Torun Orhan Üsküp'te

Posted by avni engullu | Posted in , , | Posted on Perşembe, Nisan 21, 2011

Bir ay önceleri rüyamda görmüştüm Üsküp’e geleceğini Evliya Çelebi’nin. Sabah kalktığımda rüyamı hanıma anlattım. Hanım güldü:
Ölü diriyi getirir derler… Zira ölen kişinin gelmesinin mümkün olmadığını ikimiz de biliriz. Bu mümkün olsaydı da ilk gelişindeki Üsküp’ün şimdiki halini görüp hemen mezarına dönmek isterdi.
Ne diyeyim… Kadın haklıydı… Eski Üsküp’ü düşünen kim?


1630 Muharremi’nin Aşure Gecesi, Ahi Çelebi Camii’nde cemaat arasında Hz. Peygamber’i görür ve heyecanlanarak “Şefaat ya Resul Allah!” diyeceği yerde “Seyahat ya Resul Allah! der. Hz Pey­gamber de onu hem şefaat hem de seyahatle müjdeler.

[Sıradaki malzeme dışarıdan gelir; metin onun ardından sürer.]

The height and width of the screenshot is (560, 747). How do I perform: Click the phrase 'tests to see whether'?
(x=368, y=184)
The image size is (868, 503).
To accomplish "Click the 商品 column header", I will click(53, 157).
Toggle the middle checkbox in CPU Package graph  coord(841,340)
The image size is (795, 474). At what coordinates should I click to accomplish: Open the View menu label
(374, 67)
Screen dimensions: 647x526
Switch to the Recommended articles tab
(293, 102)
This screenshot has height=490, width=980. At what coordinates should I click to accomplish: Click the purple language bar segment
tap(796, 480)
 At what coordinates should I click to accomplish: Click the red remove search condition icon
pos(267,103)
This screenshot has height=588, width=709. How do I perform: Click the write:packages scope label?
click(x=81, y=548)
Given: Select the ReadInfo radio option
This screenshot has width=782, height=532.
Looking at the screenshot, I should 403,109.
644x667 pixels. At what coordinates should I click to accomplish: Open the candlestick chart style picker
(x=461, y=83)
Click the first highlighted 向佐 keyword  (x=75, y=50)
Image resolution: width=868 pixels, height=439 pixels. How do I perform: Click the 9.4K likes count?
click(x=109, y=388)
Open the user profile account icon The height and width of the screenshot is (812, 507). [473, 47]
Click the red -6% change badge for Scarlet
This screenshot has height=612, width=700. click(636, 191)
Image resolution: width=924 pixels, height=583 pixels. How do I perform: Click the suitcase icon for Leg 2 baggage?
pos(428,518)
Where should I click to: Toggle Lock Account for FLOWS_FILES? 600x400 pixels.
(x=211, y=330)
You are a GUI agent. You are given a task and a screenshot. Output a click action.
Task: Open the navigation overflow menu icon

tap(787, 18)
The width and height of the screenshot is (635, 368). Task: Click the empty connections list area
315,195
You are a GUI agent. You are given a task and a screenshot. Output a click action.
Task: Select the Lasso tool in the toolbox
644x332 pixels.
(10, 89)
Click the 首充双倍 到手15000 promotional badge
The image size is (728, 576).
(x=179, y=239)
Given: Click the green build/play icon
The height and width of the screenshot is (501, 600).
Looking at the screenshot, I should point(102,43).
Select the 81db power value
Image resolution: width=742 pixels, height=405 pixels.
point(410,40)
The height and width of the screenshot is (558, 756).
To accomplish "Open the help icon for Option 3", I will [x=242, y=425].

Bu arada cemaat arasında bulunan Sa’d b. Ebu Vakkas seyahat­lerinde gördüğü yerleri yazmasını ister ve şöyle der:
Yürü! Ok ve yayla gaza eyle. Sana müjde olsun. Bu mecliste ne kadar ruhla görüşüp ellerini öptünse hepsini ziya­ret etmek nasip olacak. Dünya seyyahı ve insanların meşhu­ru olacaksın. Ama gezip tozduğun memleketleri, kaleleri, şe­hirleri, acayip ve garip eserleri, her diyarda yapılan güzel şey­leri, yiyecek ve içeceklerini yazıp güzel bir eser meydana ge­tir ve benim silahımla iş görüp dünya ve ahirette manevi oğ­lum ol. Tuz ekmek hakkını gözle. İyi dost ol. Kötülerle arkadaş olma… 
Diye anlatıyordu Evliya Çelebi’nin Üsküp' lü torunlarından Orhan dedesinin kıyafetiyle Türk Çarşısını gezerek. Orhan devam etti anlatmaya:
Evliya Çelebi son derece dikkatli bir seyyahtır. O, gezdi­ği yerlerin tarihini, coğrafyasını, iklim ve tabiatını, sanat eser­lerini, insanlarını, insanlarının giyiniş, yaşayış, dil ve dinleri­ni, silahlarını, âdetlerini, tanınmış hususiyetlerini, yerleşme şekillerini, kısaca şahsi ve günlük hayattan, cemaat hayatına, manevi hayata kadar bütün unsurları eserine almıştır.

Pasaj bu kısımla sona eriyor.